Mempersiapkan dirinya baik-baik. Lahir dan batin. Karena itulah maka ia
tidak lagi menjadi gelisah, cemas dan berdebar-debar. Meskipun
kadang-kadang juga dadanya berdesir, tetapi bukan karena nafsunya untuk
segera membalas dendam.
Pada sisa-sisa hari yang terakhir itu,
Mahisa Agni masih juga melayani Kebo Sindet seperti biasa. Ia masih juga
menyediakan makan dan minum. Masih juga didorong dan dibanting.
Dimaki-maki dan bahkan disiram dengan air.
“Ternyata aku memang memerlukan persiapan
ini” desis Mahisa Agni di dalam hatinya yang sudah mengendap. Hari ini
dipergunakannya baik-baik untuk mengenal tabiat Kebo Sindet. Kebiasaan
serta sikapnya.
“Memang menarik sekali” katanya di dalam
hati, “meskipun sukar dimengerti, bahwa ada seseorang yang memiliki
sifat dan tabiat seperti itu. Aku hampir tidak dapat membayangkan,
dorongan apakah yang telah membuatnya lain dari watak dan tabiat
orang-orang biasa yang lain”.
Ketika malam datang, maka Mahisa Agni pun
menjadi semakin dalam mempersiapkan dirinya. Diheningkannya hatinya,
supaya ia tidak terdorong ke dalam suatu keadaan yang tidak
dikehendakinya dan apalagi tidak dikehendaki oleh gurunya. Namun dengan
demikian malam itu Mahisa Agni hamper tidak dapat memejamkan matanya
sama sekali. Dan malam itu pun terasa betapa panjangnya. Dadanya
berdesir apabila dilihatnya kilat memancar dilangit. Apalagi ketika ia
menengadahkan wajahnya ke langit. Dilihatnya langit yang gelap. Mendung.

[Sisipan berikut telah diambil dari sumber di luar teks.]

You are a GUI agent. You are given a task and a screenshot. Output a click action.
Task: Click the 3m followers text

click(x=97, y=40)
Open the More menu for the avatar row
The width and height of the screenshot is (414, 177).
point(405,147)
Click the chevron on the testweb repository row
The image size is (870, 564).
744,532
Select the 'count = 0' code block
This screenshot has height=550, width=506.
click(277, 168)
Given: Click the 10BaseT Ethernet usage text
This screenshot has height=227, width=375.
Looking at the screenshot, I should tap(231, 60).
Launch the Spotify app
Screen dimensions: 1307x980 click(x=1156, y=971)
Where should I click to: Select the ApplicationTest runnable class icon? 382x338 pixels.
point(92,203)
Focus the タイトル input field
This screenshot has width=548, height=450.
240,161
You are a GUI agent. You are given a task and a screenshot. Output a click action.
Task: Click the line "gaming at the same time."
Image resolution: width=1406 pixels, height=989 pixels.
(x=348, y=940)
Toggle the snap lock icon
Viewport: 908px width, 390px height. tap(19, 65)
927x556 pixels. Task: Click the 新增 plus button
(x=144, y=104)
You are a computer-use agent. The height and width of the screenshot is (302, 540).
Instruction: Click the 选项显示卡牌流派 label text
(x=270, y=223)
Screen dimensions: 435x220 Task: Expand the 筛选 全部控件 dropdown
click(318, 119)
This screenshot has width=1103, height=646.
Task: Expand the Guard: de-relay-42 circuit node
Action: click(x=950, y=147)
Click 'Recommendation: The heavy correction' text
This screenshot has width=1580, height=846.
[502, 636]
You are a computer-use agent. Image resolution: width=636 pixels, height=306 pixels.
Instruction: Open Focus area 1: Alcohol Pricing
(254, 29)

Namun ketika fajar di timur memerahi
langit, terasa hatinya menjadi berdebar-debar kembali. Kadang-kadang
timbul juga keragu-raguan di dalam hatinya, apakah kuwajibannya itu akan
dapat diselesaikannya dengan baik.
“Aku mohon kepada Yang Maha Agung, semoga
aku dituntun Nya. Semoga dibenarkan Nya, bahwa manusia semacam Kebo
Sindet memang harus disingkirkan”.
Ketika sinar matahari jatuh di atas wajah
rawa-rawa yang buram, Mahisa Agni sudah sampai pada kesiagaan
tertinggi. Ia tinggal menunggu kesempatan yang terbuka baginya untuk
berbuat sesuatu. Namun meskipun demikian, ia masih juga menyiapkan
makanan dan minuman bagi Kebo Sindet dan Kuda Sempana untuk pagi itu.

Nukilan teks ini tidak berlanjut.